Wśród kijowian wybuchła naprawdę duża panika. Poprzedniego wieczora odebrałam mnóstwo telefonów (w sprawie możliwego rosyjskiego natarcia na stolicę Ukrainy - PAP), a potem przez całą noc pozostawałam w kontakcie z naczelnym dowódcą armii generałem Walerijem Załużnym oraz szefem wywiadu wojskowego Kyryło Budanowem
- powiedziała Malar.
Jak podkreśliła wiceszefowa resortu obrony, pojawiły się pogłoski, jakoby najeźdźcy mieli przypuścić ponowny szturm na Kijów w sobotę o godz. 4 nad ranem.

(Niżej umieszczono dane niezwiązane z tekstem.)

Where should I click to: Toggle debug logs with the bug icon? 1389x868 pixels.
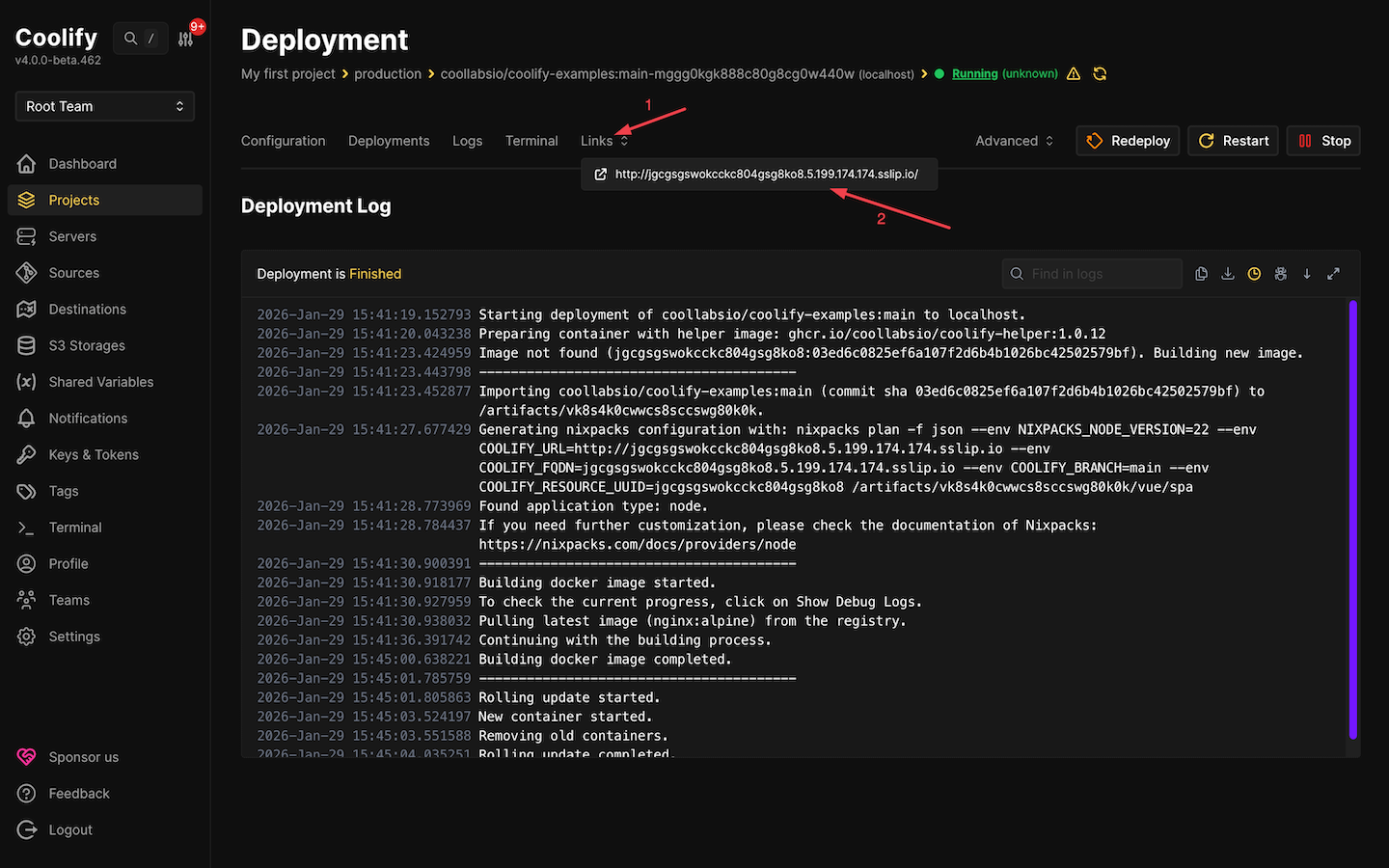click(x=1280, y=273)
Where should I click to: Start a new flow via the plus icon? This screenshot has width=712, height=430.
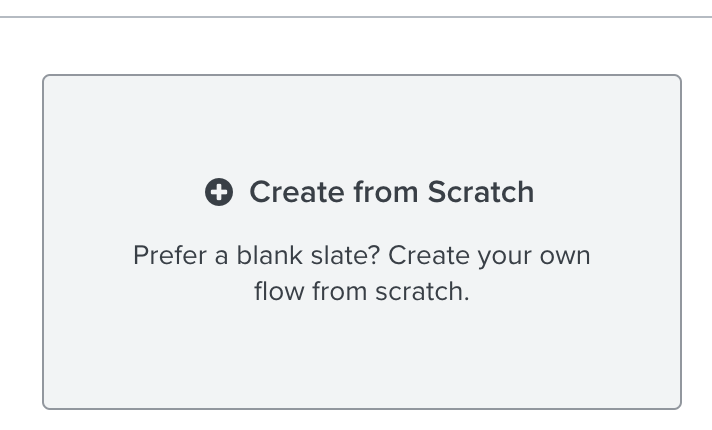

Wróg może wywoływać takie fale paniki. Początkowo ta "informacja" pojawiła się w rosyjskich sieciach społecznościowych, a dopiero potem przeniknęła do naszego kraju
- dodała ukraińska polityk.
Wcześniej, w piątek, niezależny rosyjski serwis Meduza przekazał doniesienia, że Kreml po raz kolejny rozważa możliwość ataku na Kijów i wciąż liczy na pełne zwycięstwo w wojnie z Ukrainą. Według Meduzy w administracji prezydenckiej w Moskwie, na tle natarcia wojsk rosyjskich w Donbasie, znów pojawiła się nadzieja na "wygranie wojny w ciągu kilku miesięcy". Plan maksimum Kremla miałby natomiast zakładać opanowanie ukraińskiej stolicy.
Po nieudanym szturmie na Kijów pod koniec lutego i w marcu, siły agresora zostały wyparte z obwodów kijowskiego, czernihowskiego, sumskiego i żytomierskiego na początku kwietnia.